Todos dormían y solo las llamadas y avisos de los animales interrumpían la melódica nana del agua. Antonio caminó dejando a los lados de la senda aquellas construcciones de piedra y otras cabañas como la suya, pequeños templos de la soledad y el recuerdo. Los puentes que debía cruzar una y otra vez eran todos iguales, pero cuanto más ascendía, más bella era la vista de la Ciudad Brillante, construida sobre un acantilado sobre el que resbalaba aquella agua limpia y fresca.

Arriba, cuando ya no había más casas y el techo de ramas y hojas se podía tocar con la mano, el aire corría con mayor fuerza. Era un aire frío y seco que podía helar los huesos y el alma de cualquiera. Pero Antonio se sintió mejor; así, al menos, le costaba más pensar en lo que había sucedido.

La verdad, no por desconocida, había sido menos dura.
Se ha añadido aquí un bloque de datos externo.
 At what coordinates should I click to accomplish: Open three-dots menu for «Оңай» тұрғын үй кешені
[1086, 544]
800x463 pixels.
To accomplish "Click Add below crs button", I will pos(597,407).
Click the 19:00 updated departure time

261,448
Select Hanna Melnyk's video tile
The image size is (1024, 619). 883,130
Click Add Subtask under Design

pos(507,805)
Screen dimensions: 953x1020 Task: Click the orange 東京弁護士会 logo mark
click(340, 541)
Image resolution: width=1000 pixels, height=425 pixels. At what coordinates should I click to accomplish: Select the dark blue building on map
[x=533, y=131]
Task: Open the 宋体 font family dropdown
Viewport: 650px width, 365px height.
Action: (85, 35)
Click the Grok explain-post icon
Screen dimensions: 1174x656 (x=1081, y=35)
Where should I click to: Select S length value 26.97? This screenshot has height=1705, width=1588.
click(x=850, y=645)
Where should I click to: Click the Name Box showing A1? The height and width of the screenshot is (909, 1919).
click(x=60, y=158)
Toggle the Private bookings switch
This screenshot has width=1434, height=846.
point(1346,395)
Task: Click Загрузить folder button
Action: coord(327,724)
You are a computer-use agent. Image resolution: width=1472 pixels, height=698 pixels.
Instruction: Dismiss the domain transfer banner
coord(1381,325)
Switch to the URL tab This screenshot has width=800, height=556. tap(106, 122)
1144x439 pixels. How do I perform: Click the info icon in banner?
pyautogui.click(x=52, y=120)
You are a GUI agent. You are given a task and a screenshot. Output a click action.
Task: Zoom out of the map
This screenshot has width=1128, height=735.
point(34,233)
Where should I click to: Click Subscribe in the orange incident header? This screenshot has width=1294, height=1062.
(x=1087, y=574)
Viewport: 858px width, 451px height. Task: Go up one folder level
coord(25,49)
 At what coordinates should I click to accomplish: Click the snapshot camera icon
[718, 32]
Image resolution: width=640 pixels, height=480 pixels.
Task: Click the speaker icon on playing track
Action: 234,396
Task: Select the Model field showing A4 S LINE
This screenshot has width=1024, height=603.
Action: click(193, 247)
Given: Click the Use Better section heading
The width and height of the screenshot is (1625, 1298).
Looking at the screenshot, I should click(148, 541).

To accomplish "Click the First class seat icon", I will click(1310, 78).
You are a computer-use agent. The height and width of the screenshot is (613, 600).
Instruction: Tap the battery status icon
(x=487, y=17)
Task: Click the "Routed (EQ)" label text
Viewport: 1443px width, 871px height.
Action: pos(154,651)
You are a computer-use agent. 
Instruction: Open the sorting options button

Ya los mestizos le habían informado de las intenciones de su padre, pero en el fondo de su corazón, de forma inconsciente, albergaba la posibilidad de que fuera un malentendido. Sin embargo, nada más lejos de la verdad, había podido ver, en los ojos de su padre, en su mente, su pensamiento, ¡su alma!, que todo era cierto. Su padre lo despreciaba desde siempre. Aquel batido fue el primer trago amargo de su vida, pero no el último.

Todos los recuerdos revividos en aquella cabaña le habían confirmado el odio creciente de su pa-dre. ¡¿Por qué?! No podía saberlo, aquello no formaba parte de la verdad. Mas no solo su padre lo había odiado, por su mente habían pasado cientos de miradas, todas ellas iguales, miradas del ministro, de los agentes, de sus profesores en la universidad... todo el mundo lo había observado con desprecio en su vida, como si supieran que estaba condenado a ser el primero en dar el paso hacia la destrucción. Todas las miradas habían sido así menos dos: la de su madre y la de Adolfo.

Y allí estaba la otra cara de la verdad, la más oscura y dolorosa por tremenda que pareciera la otra: su padre lo había clonado e incluso lo había preparado durante años para cumplir sus aviesos objetivos. De hecho, pensaba eliminarlo como prueba de que los mestizos podían emponzoñarlo todo. Pero eso no era lo peor que había hecho su padre.

Cuando fue ascendido aquel día en el despacho de Samuel Pérez, después de la escena del batido, ambos habían ido a casa y se habían fundido en un abrazo con su madre. ¡Por fin las cosas irían bien! ¡Por fin serían felices juntos! Pero aquel mismo día, Antonio lo había revivido, la mirada de su padre escondía sus verdaderas intenciones. Tardó aún un tiempo, pero enseguida llevó a cabo sus planes familiares. Aquella mujer frágil, débil, llena de amor y de cariño, no le servía para su nueva vida en las alturas del nivel nueve. Ya antes de ser nombrado director de Seguridad y Mantenimiento había acabado con su vida.

Lentamente, con mucho sigilo, la fue sumiendo en la mayor de las humillaciones. Ginés frecuentaba casi a diario los burdeles del nivel siete en los que yacía con todo tipo de mujeres, incluyendo mestizas secuestradas directamente en el subnivel. Las humillaba a ellas también; las poseía hasta quedar exhausto, las pegaba, escupía y sabe dios qué otras cosas les podía hacer. A veces, incluso, las mataba como muestra de su inmenso poder.